Records provided —
◆ ◆ ◆ ◆ ◆

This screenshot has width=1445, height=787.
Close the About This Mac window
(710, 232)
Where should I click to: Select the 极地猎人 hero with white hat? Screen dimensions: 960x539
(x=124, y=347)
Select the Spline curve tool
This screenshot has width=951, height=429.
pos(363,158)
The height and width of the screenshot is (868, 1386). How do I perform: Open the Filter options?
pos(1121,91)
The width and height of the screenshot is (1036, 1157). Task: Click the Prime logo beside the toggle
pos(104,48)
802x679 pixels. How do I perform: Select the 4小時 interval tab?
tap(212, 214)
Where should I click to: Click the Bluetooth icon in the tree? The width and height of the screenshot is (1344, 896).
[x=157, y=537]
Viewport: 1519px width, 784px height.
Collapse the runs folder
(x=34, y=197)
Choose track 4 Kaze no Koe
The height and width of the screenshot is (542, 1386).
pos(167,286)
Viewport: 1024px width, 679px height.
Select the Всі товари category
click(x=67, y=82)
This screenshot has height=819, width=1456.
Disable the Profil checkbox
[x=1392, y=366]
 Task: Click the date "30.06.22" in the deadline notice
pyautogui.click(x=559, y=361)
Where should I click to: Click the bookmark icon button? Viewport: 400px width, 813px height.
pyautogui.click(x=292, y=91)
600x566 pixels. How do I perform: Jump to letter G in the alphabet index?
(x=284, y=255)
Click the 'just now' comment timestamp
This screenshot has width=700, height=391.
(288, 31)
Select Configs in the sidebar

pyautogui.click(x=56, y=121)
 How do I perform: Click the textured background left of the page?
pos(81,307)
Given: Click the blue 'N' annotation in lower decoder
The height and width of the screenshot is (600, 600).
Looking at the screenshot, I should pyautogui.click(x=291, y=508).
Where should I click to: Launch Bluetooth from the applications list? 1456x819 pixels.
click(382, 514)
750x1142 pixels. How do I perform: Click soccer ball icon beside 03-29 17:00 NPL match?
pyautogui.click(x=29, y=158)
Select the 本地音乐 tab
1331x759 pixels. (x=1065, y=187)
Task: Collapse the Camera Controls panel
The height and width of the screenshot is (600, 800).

◆ ◆ ◆ ◆ ◆

Your task — Reproduce every item above with each occurrence of "Bluetooth" swapped for "Wi-Fi", changing nothing else.

Final answer —
This screenshot has width=1445, height=787.
Close the About This Mac window
(710, 232)
Where should I click to: Select the 极地猎人 hero with white hat? Screen dimensions: 960x539
(x=124, y=347)
Select the Spline curve tool
This screenshot has width=951, height=429.
pos(363,158)
The height and width of the screenshot is (868, 1386). How do I perform: Open the Filter options?
pos(1121,91)
The width and height of the screenshot is (1036, 1157). Task: Click the Prime logo beside the toggle
pos(104,48)
802x679 pixels. How do I perform: Select the 4小時 interval tab?
tap(212, 214)
Where should I click to: Click the Wi-Fi icon in the tree? The width and height of the screenshot is (1344, 896).
[x=157, y=537]
Viewport: 1519px width, 784px height.
Collapse the runs folder
(x=34, y=197)
Choose track 4 Kaze no Koe
The height and width of the screenshot is (542, 1386).
pos(167,286)
Viewport: 1024px width, 679px height.
Select the Всі товари category
click(x=67, y=82)
This screenshot has height=819, width=1456.
Disable the Profil checkbox
[x=1392, y=366]
 Task: Click the date "30.06.22" in the deadline notice
pyautogui.click(x=559, y=361)
Where should I click to: Click the bookmark icon button? Viewport: 400px width, 813px height.
pyautogui.click(x=292, y=91)
600x566 pixels. How do I perform: Jump to letter G in the alphabet index?
(x=284, y=255)
Click the 'just now' comment timestamp
This screenshot has width=700, height=391.
(288, 31)
Select Configs in the sidebar

pyautogui.click(x=56, y=121)
 How do I perform: Click the textured background left of the page?
pos(81,307)
Given: Click the blue 'N' annotation in lower decoder
The height and width of the screenshot is (600, 600).
Looking at the screenshot, I should pyautogui.click(x=291, y=508).
Where should I click to: Launch Wi-Fi from the applications list? 1456x819 pixels.
click(382, 514)
750x1142 pixels. How do I perform: Click soccer ball icon beside 03-29 17:00 NPL match?
pyautogui.click(x=29, y=158)
Select the 本地音乐 tab
1331x759 pixels. (x=1065, y=187)
Task: Collapse the Camera Controls panel
The height and width of the screenshot is (600, 800).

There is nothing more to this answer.